La desinformación no solo altera lo que pensamos: transforma el modo en que decidimos y convivimos. Hoy, la mentira se ha vuelto un negocio y una herramienta política capaz de fragmentar sociedades enteras. Frente a ello, muchos gobiernos latinoamericanos han respondido con leyes que, en nombre de la verdad, terminan espiando a la ciudadanía, censurando contenidos y criminalizando a quienes los difunden.

Este libro invita a mirar más allá del contenido falso para revelar la infraestructura que lo vuelve tan eficaz: publicidad política sin rastro, algoritmos opacos y campañas que perfilan al electorado con precisión quirúrgica.

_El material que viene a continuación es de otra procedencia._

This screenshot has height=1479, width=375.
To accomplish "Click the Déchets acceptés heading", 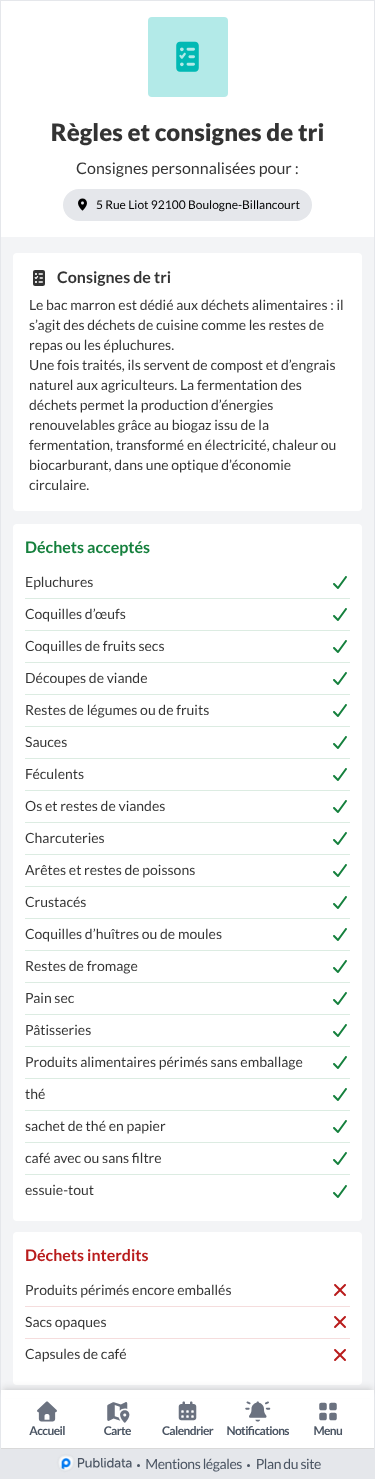I will coord(87,548).
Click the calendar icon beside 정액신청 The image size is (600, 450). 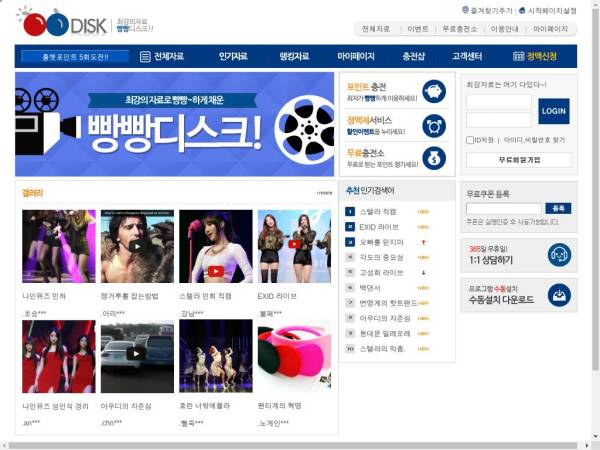click(x=518, y=57)
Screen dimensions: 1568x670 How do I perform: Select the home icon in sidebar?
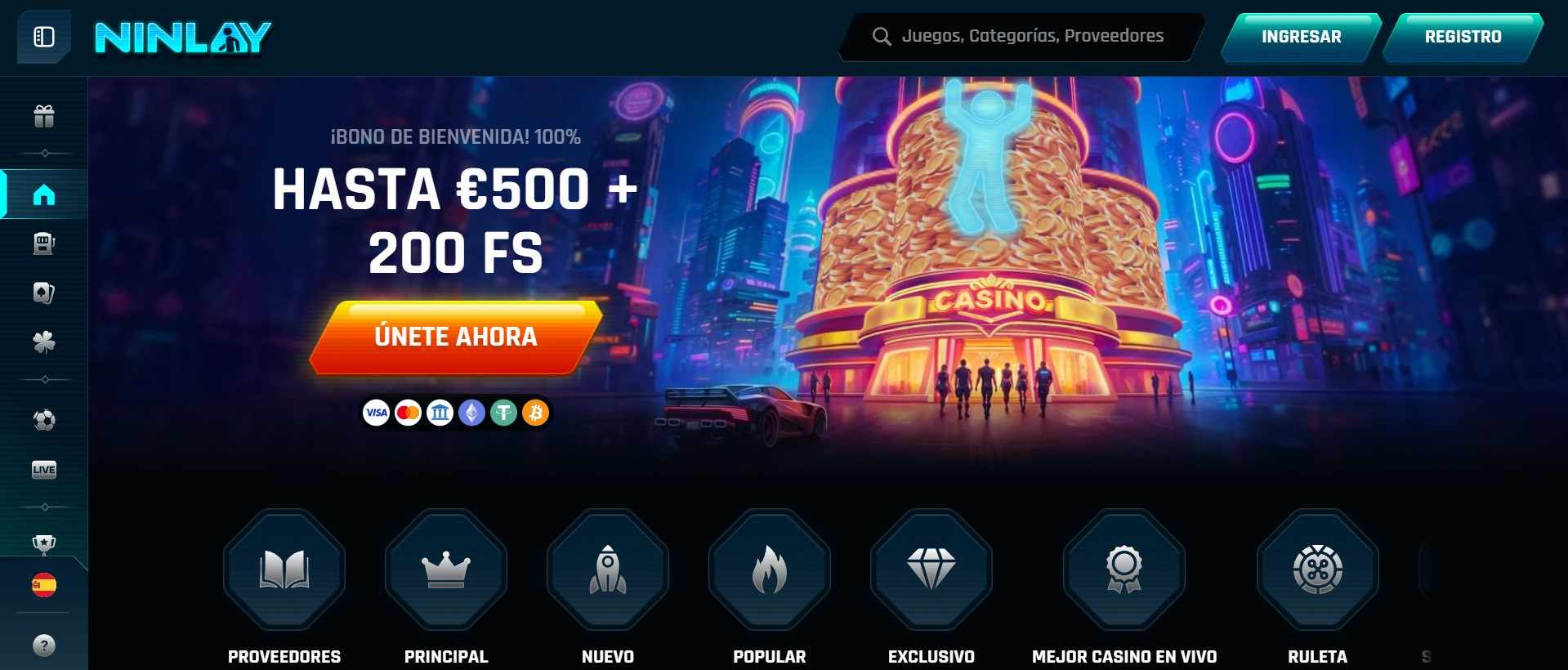tap(44, 194)
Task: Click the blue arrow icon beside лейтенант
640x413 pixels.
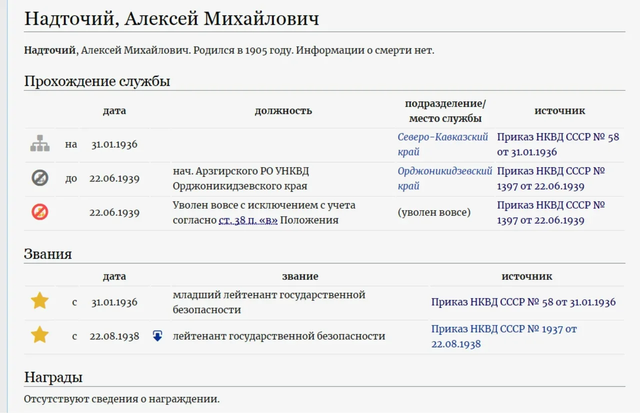Action: 157,336
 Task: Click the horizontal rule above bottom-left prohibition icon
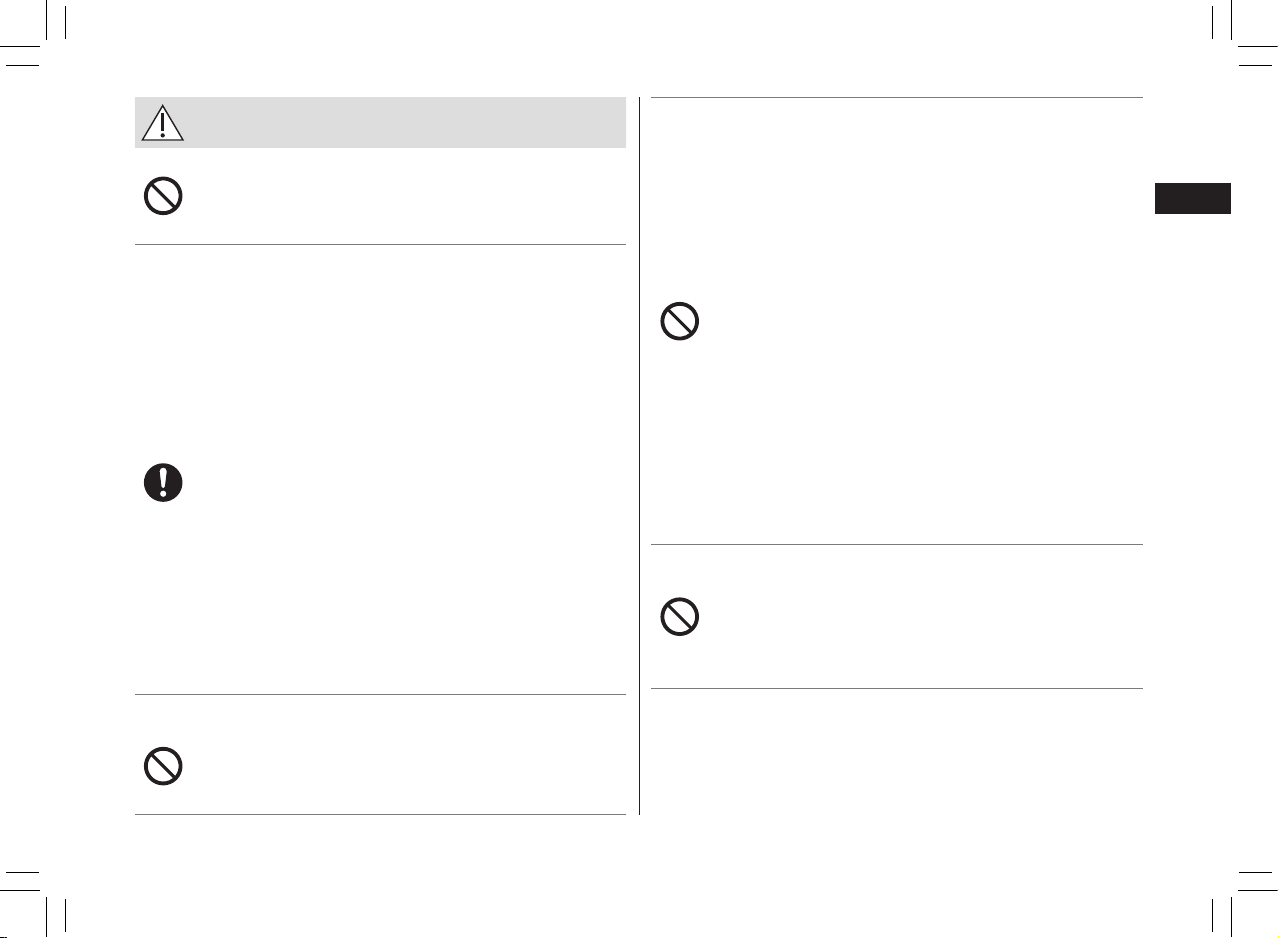pos(380,694)
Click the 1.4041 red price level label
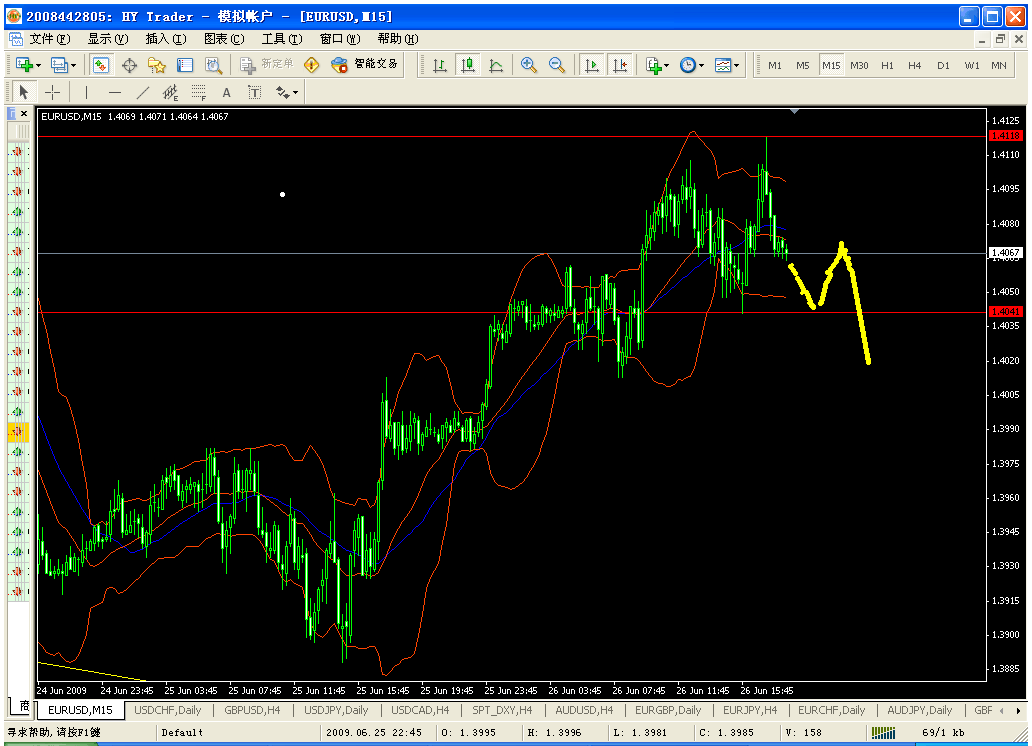 (1003, 312)
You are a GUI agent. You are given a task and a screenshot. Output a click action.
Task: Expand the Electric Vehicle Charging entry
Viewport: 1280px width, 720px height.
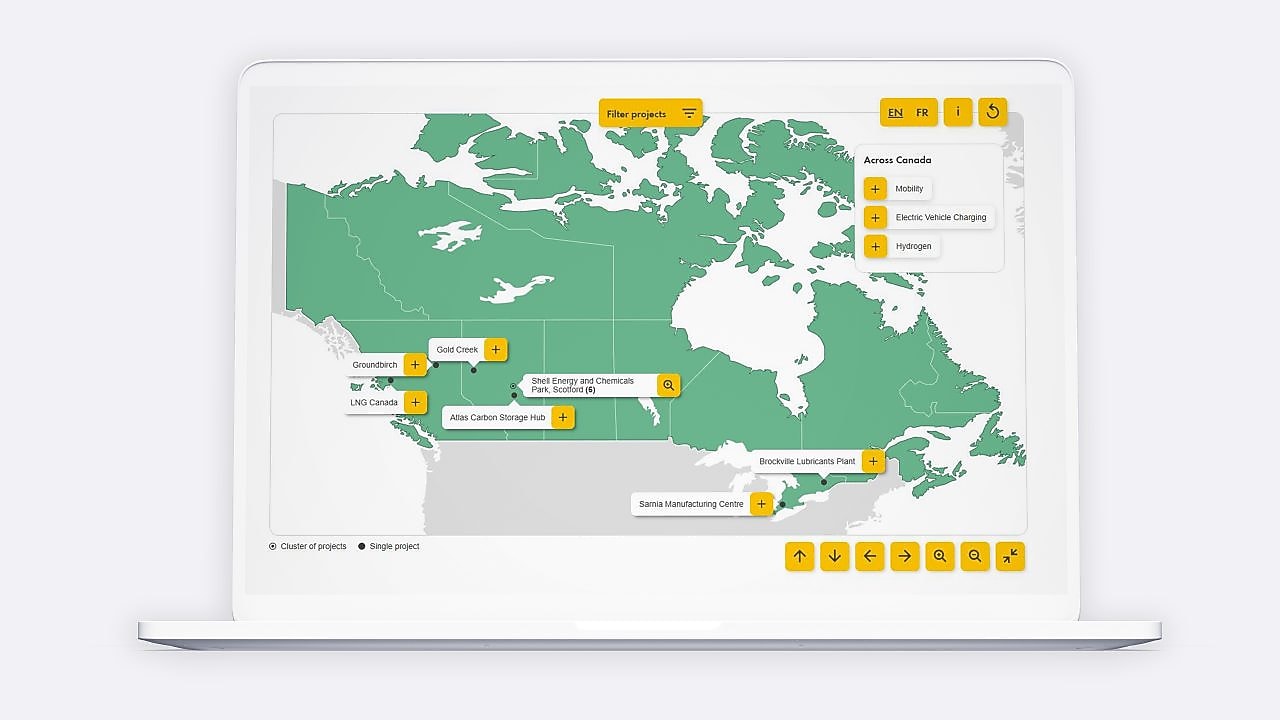[x=875, y=217]
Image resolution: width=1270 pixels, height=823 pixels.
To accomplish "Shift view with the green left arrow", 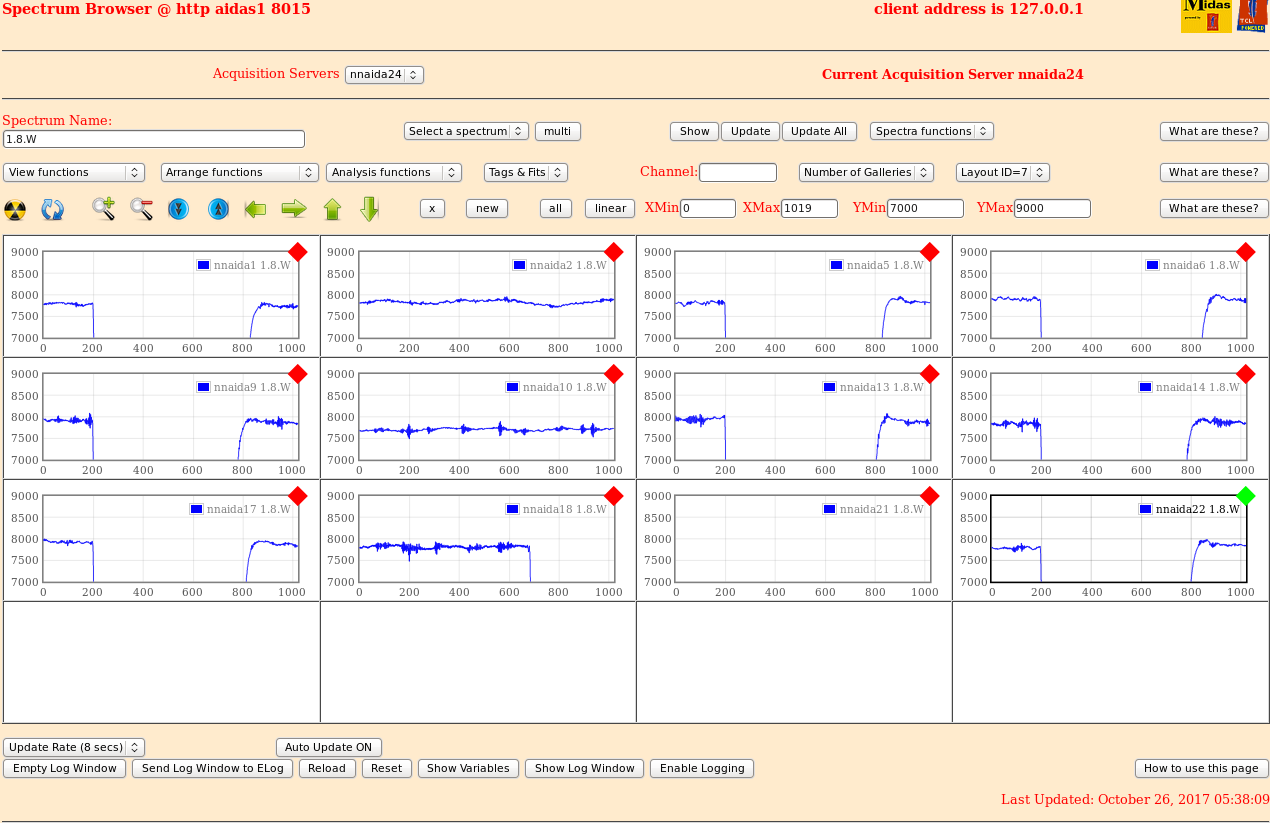I will (x=255, y=209).
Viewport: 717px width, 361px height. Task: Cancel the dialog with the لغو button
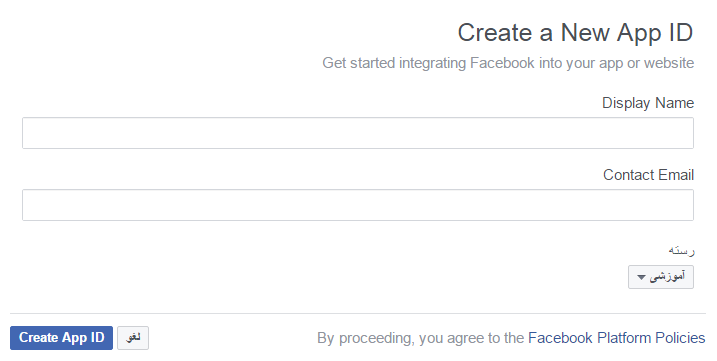pos(133,338)
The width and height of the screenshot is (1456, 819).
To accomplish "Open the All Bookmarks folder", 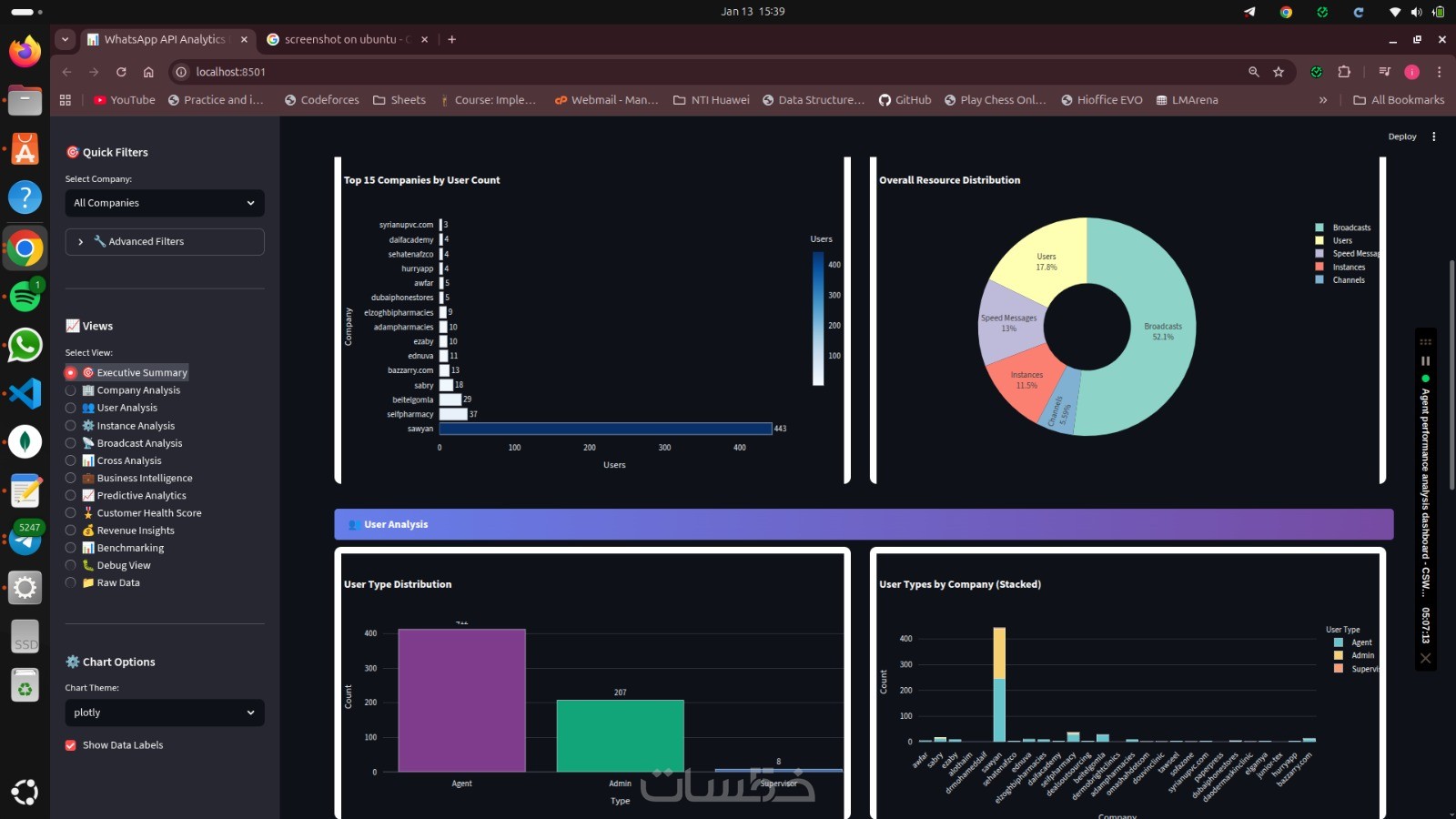I will (x=1399, y=100).
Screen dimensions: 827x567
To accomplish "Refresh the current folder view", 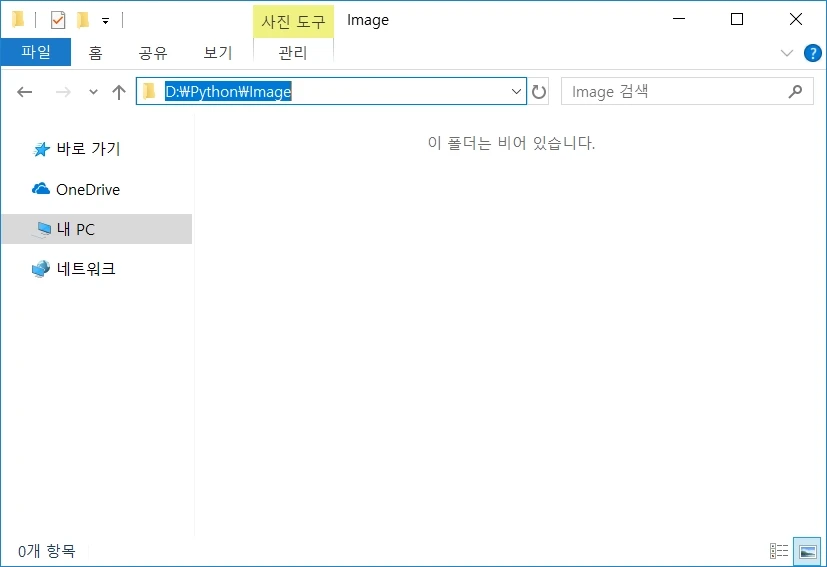I will (x=539, y=92).
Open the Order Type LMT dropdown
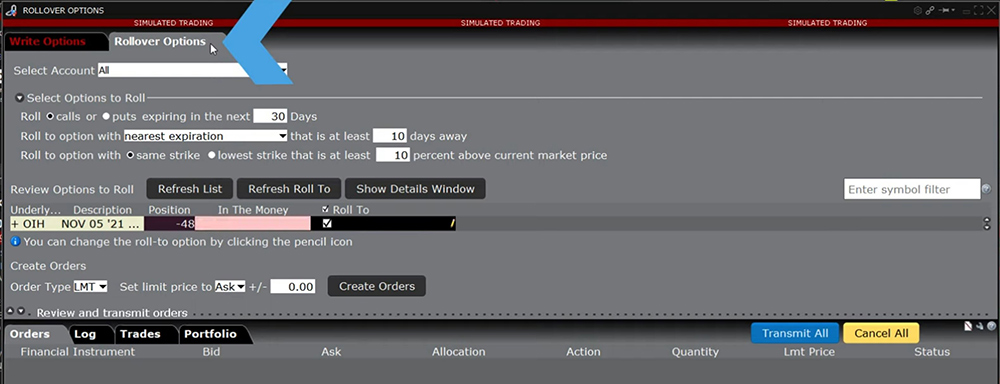Image resolution: width=1000 pixels, height=384 pixels. coord(91,286)
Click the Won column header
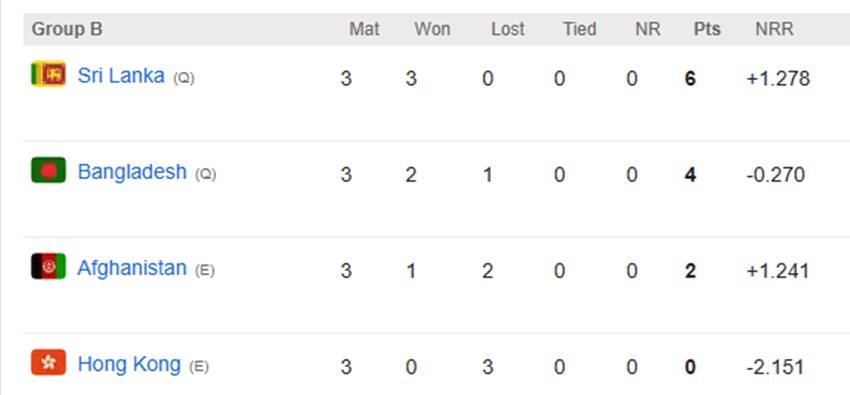 pos(432,29)
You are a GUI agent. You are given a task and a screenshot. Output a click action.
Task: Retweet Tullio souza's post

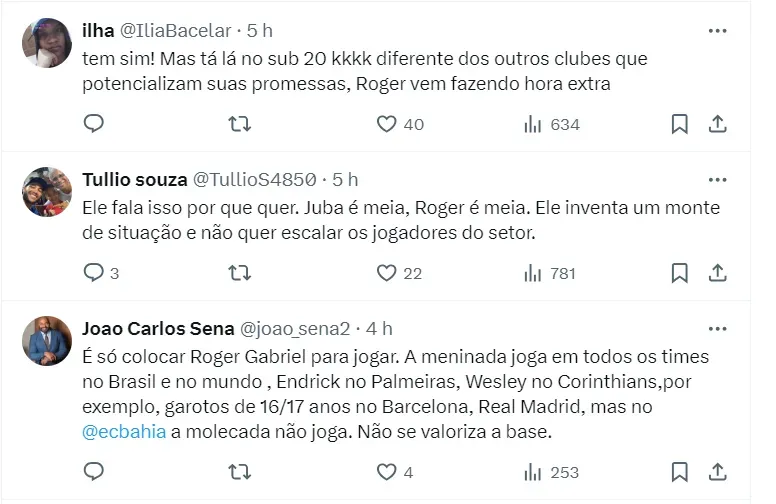[x=240, y=272]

A partir de los estándares interamericanos de libertad de expresión, la autora compara la legislación regional y propone cuatro modelos regulatorios para frenar la desinformación sin sacrificar la democracia.
Con rigor científico y mirada crítica, la obra reconstruye las herramientas más innovadoras que se discuten en la región —entre ellas, la trazabilidad publicitaria, la prohibición del perfilamiento electoral y la transparencia algorítmica— para desmontar la economía de la desinformación. Una guía indispensable para congresistas y para quienes, desde la academia y la sociedad civil, contribuyen a construir un ecosistema digital más transparente y plural.